7. 通过 namespace 进行隔离

通过 namespace 来隔离工作负载和数据,比如区分不用的用户,不同的业务场景,以及一些关键的业务。你可以通过对这些 namespace 内的资源设置一些 RBAC 的规则,来进一步增强安全性。

8. 使用网络策略进行限制

Kubernetes 提供了基于 namespace 的网络策略(Network Policy),可以允许和限制不同 namespace 中的 Pod 互访。

网络策略通过网络插件来实现,所以你要使用这种能力,要选择支持 NetworkPolicy 的网络解决方案,比如 Calico、Cilium、Weave 等。

9. 容器镜像安全

容器的运行依赖容器的镜像,保证镜像安全是最基本的。要避免使用一些未知来源的镜像,同时自己构建镜像的时候,要使用安全的、确知的、官方的基础镜像。

同时,要定期地对镜像进行漏洞扫描,你可以使用 harbor-scanner-aqua、Clair 等工具对你的镜像中心、镜像进行扫描,来查找已知的漏洞。

除此之外,我们还要限制特权容器,避免在容器镜像中使用 root 用户,防止特权升级。

10. 应用程序的安全性

应用程序自身的安全性也很重要。如果你的应用程序要暴露给集群外部,可以使用入口控制器(Ingress Controller),比如 Nginx。

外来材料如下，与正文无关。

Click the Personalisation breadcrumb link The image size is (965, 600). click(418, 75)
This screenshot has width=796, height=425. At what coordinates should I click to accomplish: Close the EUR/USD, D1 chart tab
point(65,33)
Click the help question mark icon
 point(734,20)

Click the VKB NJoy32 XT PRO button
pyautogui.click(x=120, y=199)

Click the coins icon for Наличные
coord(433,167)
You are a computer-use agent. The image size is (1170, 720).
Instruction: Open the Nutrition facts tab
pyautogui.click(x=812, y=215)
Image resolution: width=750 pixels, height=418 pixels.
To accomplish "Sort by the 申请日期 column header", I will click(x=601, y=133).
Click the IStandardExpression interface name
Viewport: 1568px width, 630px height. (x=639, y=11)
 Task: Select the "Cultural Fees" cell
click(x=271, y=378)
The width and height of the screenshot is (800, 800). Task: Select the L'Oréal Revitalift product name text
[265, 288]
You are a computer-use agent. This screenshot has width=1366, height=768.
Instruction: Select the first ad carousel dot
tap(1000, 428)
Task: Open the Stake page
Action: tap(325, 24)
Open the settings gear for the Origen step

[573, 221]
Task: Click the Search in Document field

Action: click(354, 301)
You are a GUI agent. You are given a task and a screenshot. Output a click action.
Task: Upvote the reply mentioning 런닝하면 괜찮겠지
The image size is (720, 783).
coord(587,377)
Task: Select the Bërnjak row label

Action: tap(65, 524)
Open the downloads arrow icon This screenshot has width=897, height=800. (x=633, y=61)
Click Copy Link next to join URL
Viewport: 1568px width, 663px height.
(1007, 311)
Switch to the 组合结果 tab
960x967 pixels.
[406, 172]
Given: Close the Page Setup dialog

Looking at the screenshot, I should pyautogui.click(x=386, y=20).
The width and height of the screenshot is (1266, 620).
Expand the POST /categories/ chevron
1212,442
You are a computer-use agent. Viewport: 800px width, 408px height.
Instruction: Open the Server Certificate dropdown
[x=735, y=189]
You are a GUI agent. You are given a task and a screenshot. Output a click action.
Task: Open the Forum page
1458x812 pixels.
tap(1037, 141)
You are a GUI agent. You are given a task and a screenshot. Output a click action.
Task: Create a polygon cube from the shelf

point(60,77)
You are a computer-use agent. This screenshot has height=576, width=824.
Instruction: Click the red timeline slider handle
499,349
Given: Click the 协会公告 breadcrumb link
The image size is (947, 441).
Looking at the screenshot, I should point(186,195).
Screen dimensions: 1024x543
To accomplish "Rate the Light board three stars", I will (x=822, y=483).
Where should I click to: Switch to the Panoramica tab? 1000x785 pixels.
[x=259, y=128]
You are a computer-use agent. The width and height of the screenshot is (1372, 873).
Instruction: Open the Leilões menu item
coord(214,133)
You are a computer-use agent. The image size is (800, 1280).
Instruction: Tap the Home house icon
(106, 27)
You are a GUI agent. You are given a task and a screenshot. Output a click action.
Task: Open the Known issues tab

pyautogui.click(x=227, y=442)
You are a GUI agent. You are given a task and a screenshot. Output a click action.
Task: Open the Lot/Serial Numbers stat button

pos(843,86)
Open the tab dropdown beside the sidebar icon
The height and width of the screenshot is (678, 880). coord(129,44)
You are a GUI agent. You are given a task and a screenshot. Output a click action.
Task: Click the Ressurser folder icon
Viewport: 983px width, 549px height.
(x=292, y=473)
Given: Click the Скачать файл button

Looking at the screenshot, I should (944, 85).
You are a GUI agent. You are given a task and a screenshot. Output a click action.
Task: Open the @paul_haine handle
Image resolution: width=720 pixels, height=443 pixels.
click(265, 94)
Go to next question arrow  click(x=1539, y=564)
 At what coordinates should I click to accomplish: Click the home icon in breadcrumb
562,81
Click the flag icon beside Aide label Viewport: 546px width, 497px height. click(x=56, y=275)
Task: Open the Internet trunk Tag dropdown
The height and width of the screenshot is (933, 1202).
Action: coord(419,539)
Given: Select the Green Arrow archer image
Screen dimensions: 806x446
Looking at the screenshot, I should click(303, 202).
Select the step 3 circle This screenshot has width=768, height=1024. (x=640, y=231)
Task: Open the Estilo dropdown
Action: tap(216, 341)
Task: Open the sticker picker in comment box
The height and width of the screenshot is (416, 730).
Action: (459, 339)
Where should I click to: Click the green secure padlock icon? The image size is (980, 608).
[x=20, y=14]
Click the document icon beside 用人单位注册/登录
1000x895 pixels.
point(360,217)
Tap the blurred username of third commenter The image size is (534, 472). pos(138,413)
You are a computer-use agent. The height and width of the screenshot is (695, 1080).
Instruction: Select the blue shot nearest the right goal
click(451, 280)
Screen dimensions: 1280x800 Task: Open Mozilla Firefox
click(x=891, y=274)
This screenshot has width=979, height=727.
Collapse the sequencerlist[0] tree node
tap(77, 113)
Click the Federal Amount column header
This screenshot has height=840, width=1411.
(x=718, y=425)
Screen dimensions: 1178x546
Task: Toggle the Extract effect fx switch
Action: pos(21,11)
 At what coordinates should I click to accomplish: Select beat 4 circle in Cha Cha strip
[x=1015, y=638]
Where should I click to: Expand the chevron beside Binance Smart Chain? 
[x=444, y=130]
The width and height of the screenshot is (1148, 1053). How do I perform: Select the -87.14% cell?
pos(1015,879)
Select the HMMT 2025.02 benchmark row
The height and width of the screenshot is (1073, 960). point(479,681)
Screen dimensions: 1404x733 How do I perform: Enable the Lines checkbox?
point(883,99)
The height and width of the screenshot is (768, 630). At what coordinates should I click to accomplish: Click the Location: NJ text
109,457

应用容器也要使用 TLS 进行通信,包括跟入口控制器之间的通信。不需要定期扫描源代码及依赖项,查找是否有新漏洞,还要持续测试你的应用程序,查看是否会受到攻击,比如 SQL 注入,DDoS 攻击等。

工具检测

https://github.com/aquasecurity/kube-bench

能帮助你排查 95% Kubernetes 集群的配置风险

备份恢复

master 节点

在 Master 节点上,我们运行着 Etcd 集群以及 Kubernetes 控制面的几大组件,比如 kube-apiserver、kube-controller-manager、kube-scheduler 和 cloud-controller-manager(可选)等。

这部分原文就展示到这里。